» Exercise passage
------------------------------------------------------------------------

The backend analysis included WordPress core version verification, theme status (identifying both the parent Divi theme and child theme), and a complete plugin ecosystem review—52 total plugins with 48 active, noting which had auto-updates enabled versus disabled. Claude identified key active plugins by category: Rank Math for SEO, WooCommerce for eCommerce, Fluent Forms for contact forms, FluentCRM for email marketing, Jetpack for security, LiteSpeed Cache for performance optimization, WP Mail SMTP for email delivery, and Akismet for spam protection.

On the frontend, Claude analyzed homepage performance (noting a 1 minute 20 second load time as “very slow”), reviewed content structure, evaluated SEO setup including Google Analytics and Search Console integration, and assessed the overall user experience. It identified specific issues like limited blog content, duplicated testimonials, and navigation hierarchy that could be improved.
The Prioritized Action Plan
Perhaps most valuable was Claude’s organized action plan, broken into immediate, short-term, medium-term, and long-term priorities. Immediate actions included updating Rank Math SEO, deleting inactive plugins, removing inactive themes, and upgrading PHP. Short-term recommendations covered enabling auto-updates, optimizing autoloaded options, and improving page load speed. Medium-term suggestions focused on expanding blog content, improving conversion rates, and reviewing testimonials.
Claude even provided specific metrics to track going forward: bounce rate, page load speed targets (under 3 seconds), organic traffic growth, lead conversion improvements, and time on site.
Why This Changes WordPress Site Management
What would normally take me 30-45 minutes of clicking through dashboards, copying data into a document, and organizing findings into a coherent report happened in a couple of minutes. And the output was professional-quality—the kind of deliverable you could hand directly to a client.
This isn’t about replacing expertise. You still need to understand WordPress, know which recommendations matter for a specific client’s situation, and make judgment calls about priorities. But Claude handles the tedious data gathering and initial organization, freeing you to focus on the strategic thinking and client communication.

------------------------------------------------------------------------

Stored data entries
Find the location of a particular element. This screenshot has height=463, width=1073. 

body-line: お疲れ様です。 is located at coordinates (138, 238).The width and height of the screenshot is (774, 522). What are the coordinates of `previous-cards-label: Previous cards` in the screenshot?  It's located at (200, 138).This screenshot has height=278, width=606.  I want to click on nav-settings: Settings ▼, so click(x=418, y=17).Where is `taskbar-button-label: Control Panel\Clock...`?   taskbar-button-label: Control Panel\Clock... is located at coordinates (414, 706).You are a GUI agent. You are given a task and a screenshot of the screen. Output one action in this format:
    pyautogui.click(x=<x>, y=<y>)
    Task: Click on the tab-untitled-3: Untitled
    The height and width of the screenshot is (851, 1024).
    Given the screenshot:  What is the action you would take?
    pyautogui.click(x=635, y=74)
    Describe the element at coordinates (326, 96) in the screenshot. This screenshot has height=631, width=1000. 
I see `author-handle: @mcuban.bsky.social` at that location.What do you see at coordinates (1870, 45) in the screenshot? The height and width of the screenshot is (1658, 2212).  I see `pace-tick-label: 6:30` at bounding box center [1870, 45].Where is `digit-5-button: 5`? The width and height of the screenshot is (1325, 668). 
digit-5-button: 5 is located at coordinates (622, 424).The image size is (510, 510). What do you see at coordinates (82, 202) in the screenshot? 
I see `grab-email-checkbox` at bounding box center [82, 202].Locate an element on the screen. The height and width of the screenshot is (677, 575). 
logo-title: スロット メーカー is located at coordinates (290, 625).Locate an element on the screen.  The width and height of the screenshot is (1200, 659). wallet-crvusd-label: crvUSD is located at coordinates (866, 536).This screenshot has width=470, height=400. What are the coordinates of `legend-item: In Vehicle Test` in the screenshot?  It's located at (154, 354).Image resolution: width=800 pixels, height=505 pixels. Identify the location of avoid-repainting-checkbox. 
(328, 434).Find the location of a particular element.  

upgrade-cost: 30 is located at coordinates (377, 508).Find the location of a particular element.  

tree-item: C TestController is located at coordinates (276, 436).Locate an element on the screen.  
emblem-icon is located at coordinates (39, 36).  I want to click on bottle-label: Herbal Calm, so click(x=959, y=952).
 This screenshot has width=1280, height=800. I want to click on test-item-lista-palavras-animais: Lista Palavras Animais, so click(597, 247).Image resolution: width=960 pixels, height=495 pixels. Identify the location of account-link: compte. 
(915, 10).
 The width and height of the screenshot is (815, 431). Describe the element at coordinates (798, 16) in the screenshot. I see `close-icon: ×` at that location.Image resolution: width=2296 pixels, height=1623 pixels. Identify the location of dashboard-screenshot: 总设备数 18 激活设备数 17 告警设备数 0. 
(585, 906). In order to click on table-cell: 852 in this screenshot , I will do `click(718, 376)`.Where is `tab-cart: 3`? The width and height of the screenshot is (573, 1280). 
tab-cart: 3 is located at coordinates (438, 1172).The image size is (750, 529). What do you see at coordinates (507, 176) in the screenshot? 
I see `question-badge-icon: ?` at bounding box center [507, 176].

------------------------------------------------------------------------

» Requirement A
In the WordPress site audit text, how many plugins did the site have in total, and how many were active?
» Requirement B
Write the next part of the text about the WordPress site audit, continuing on from its final sentence.
The records are not used for anything here.

» Your response A
52 plugins in total, 48 of them active.

» Your response B
For WordPress consultants managing multiple client sites, this kind of automated audit capability could significantly streamline recurring maintenance reviews. Instead of dreading the quarterly site checkups, you can run Claude through each site and spend your time on the recommendations rather than the reconnaissance.
A Few Other Thoughts
Claude for Chrome is still in beta, and Anthropic is upfront about the risks. The biggest concern is prompt injection—where malicious content on a webpage could potentially trick Claude into taking unintended actions. Anthropic has built defenses against this, reducing successful attacks from about 24% to 11% in their testing, but it’s not perfect.
You’ll need a Claude paid plan (Pro, Max, Team, or Enterprise) to use the extension (which is available from the Chrome Web Store). Sign in with your Claude credentials, and grant permissions to the sites you want Claude to access.
My recommendation: start with trusted sites and low-stakes tasks. A WordPress admin dashboard you control is a perfect use case. Review what Claude does, especially the first few times. As you build confidence in how it behaves, you can expand to more complex workflows.
The browser is where we spend most of our workday, and having an AI assistant that can actually participate in that work—not just comment on it—is a meaningful step forward. For WordPress professionals, Claude for Chrome offers a glimpse of what site management might look like when AI handles the routine so you can focus on the results.